ASSIGNMENT: What is the number of lines in the entries that contain "computer"? Reply with that number only.

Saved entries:
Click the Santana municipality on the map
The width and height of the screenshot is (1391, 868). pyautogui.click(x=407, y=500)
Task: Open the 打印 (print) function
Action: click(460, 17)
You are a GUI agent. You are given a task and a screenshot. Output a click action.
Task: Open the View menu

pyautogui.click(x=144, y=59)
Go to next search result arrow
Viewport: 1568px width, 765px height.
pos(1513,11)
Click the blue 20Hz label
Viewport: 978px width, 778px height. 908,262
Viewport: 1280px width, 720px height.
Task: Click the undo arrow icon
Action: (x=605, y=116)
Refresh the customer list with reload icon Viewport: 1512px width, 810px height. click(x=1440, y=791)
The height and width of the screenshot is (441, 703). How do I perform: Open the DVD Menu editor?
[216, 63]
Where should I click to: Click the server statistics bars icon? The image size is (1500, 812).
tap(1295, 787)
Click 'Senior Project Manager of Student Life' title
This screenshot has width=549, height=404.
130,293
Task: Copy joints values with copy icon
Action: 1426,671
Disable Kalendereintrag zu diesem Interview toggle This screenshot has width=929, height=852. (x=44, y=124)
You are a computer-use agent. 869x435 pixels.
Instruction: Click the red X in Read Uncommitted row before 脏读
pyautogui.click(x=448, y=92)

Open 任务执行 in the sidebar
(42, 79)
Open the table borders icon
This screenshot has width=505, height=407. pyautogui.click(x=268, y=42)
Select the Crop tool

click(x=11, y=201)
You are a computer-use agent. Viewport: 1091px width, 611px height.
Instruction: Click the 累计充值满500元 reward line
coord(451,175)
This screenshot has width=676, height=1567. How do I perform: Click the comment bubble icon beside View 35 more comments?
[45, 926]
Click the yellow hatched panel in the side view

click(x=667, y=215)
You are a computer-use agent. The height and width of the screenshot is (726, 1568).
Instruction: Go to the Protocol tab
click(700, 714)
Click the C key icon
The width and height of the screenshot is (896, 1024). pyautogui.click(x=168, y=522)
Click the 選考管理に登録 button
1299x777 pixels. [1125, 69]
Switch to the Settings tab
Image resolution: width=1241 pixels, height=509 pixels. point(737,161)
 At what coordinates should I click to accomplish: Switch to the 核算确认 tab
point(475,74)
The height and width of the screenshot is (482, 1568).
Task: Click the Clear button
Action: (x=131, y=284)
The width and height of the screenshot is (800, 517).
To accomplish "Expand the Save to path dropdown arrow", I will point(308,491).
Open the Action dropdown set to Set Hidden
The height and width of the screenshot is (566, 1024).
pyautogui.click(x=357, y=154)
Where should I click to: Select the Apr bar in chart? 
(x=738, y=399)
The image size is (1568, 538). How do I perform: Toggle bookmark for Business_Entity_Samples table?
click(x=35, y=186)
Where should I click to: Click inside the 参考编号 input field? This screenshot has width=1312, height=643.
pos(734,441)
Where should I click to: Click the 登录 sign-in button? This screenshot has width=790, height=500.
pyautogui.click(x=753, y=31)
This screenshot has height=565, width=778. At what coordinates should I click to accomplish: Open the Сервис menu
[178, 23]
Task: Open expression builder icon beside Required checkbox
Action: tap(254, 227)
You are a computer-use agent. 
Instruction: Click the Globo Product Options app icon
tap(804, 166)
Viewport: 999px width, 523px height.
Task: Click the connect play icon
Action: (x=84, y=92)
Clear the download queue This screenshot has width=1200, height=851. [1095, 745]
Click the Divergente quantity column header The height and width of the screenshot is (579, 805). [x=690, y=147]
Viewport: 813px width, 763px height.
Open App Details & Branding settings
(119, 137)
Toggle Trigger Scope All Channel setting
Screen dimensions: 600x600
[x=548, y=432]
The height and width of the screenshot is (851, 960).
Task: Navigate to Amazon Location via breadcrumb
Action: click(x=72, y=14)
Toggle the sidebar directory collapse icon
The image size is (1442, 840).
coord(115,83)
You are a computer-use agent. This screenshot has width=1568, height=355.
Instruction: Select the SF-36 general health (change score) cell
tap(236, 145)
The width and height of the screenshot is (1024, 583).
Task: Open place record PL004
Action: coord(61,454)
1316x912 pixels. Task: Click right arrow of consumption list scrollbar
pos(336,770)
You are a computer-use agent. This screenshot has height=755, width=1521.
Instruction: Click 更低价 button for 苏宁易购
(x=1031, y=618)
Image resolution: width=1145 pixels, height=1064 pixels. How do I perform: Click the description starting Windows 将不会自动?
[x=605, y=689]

YOUR RESPONSE: 6